L’inizio dell’era Meloni getta dunque acqua fredda sulle speranze di circa un milione di ragazzi, figli di immigrati che risiedono legalmente e lavorano da anni nel nostro Paese, di poter finalmente diventare cittadini italiani. La riforma che cambierebbe la loro vita, lo ius scholae (cittadinanza al termine di un ciclo scolastico) , dopo essere rimasta ferma a lungo in commissione Affari costituzionali lo scorso mese di luglio è finalmente arrivata in aula della Camera per il voto dove però si è arenata di nuovo, ufficialmente per dare la precedenza a una serie di decreti più urgenti.

Nonostante qualche voce fuori dal coro in Forza Italia (come Renata Polverini) e seppure con qualche distinguo sempre di Fi, il centrodestra è contrario alla riforma, preferendo di fatto mantenere per ora le cose come sono oggi: si è cittadini italiani se si nasce da almeno un genitore italiano (ius sanguinis) oppure, se straniero, dopo aver risieduto per almeno dieci anni nel nostro Paese.

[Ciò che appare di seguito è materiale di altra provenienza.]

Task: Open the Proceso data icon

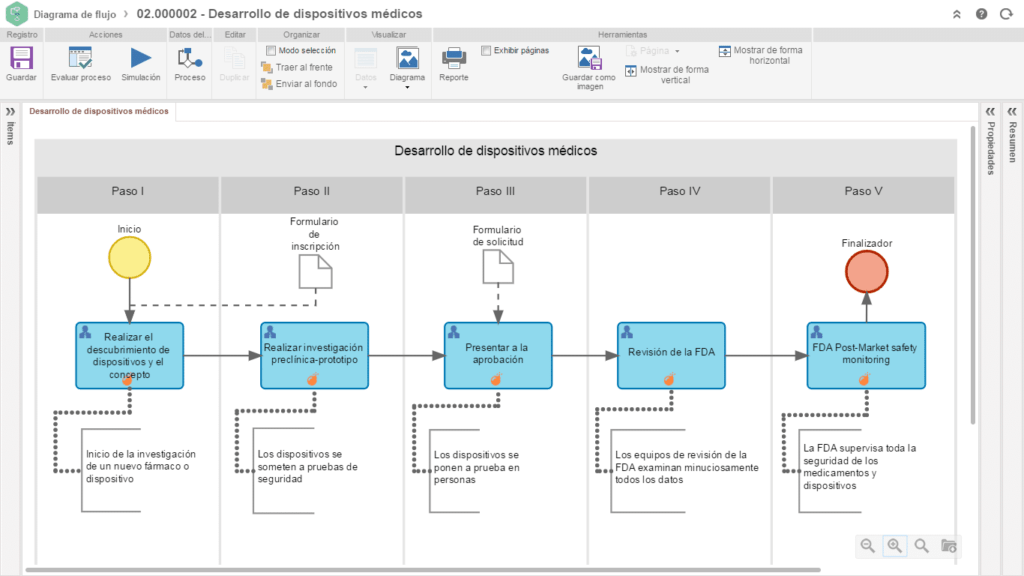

Niente da fare anche per il ddl Zan. Approvata dalla Camera il 4 novembre del 2020, la legge contro l’omotransfobia è stata bloccata al Senato il 27 ottobre del 2021 tra gli applausi e le urla delle destre. A maggio di quest’anno il Pd ha ripresentato il ddl Zan senza però che l’iter della legge iniziasse.

L’8 novembre 2022, neppure un mese dopo l’insediamento del nuovo governo, scadrà invece (per la seconda volta) il termine concesso al legislatore dalla Corte costituzionale per riformare l’ergastolo ostativo. Non che il testo di legge licenziato a fine marzo dalla Camera sia proprio in linea con le raccomandazioni della Consulta, anzi. In molti punti va esattamente nella direzione opposta da quella indicata nella sentenza n.97 dell’aprile 2021 con la quale la Corte ha giudicato illegittimo il divieto della libertà condizionale e dei benefici penitenziari ai detenuti mafiosi che non collaborino con la giustizia. E però perfino quel testo a settembre è stato definitivamente affossato in Senato, escluso dalla calendarizzazione di fine legislatura.

Una croce andrà messa, nell’era Meloni, pure sopra un’altra serie di leggi riguardante i diritti civili: legalizzazione della cannabis, suicidio assistito, cognome della madre, affettività delle persone detenute, etc. Anche nel caso della «morte volontaria medicalmente assistita» – che Fd’I e la Lega considerano un’apripista all’eutanasia forzata – la Consulta si è già pronunciata dichiarando non punibile l’aiuto al suicidio di chi versa in determinate condizioni psico-fisiche. Anche in questo caso, il testo approvato alla Camera a marzo era in attesa di concludere l’iter al Senato. Doveva invece approdare in Aula a Montecitorio già a luglio scorso la proposta di legge Magi-Licantini che depenalizza la coltivazione domestica a uso personale di quattro piantine di marijuana, ma si è preferito rinviare. Non ci resta che vigilare perlomeno sulla legge 194. Almeno quella.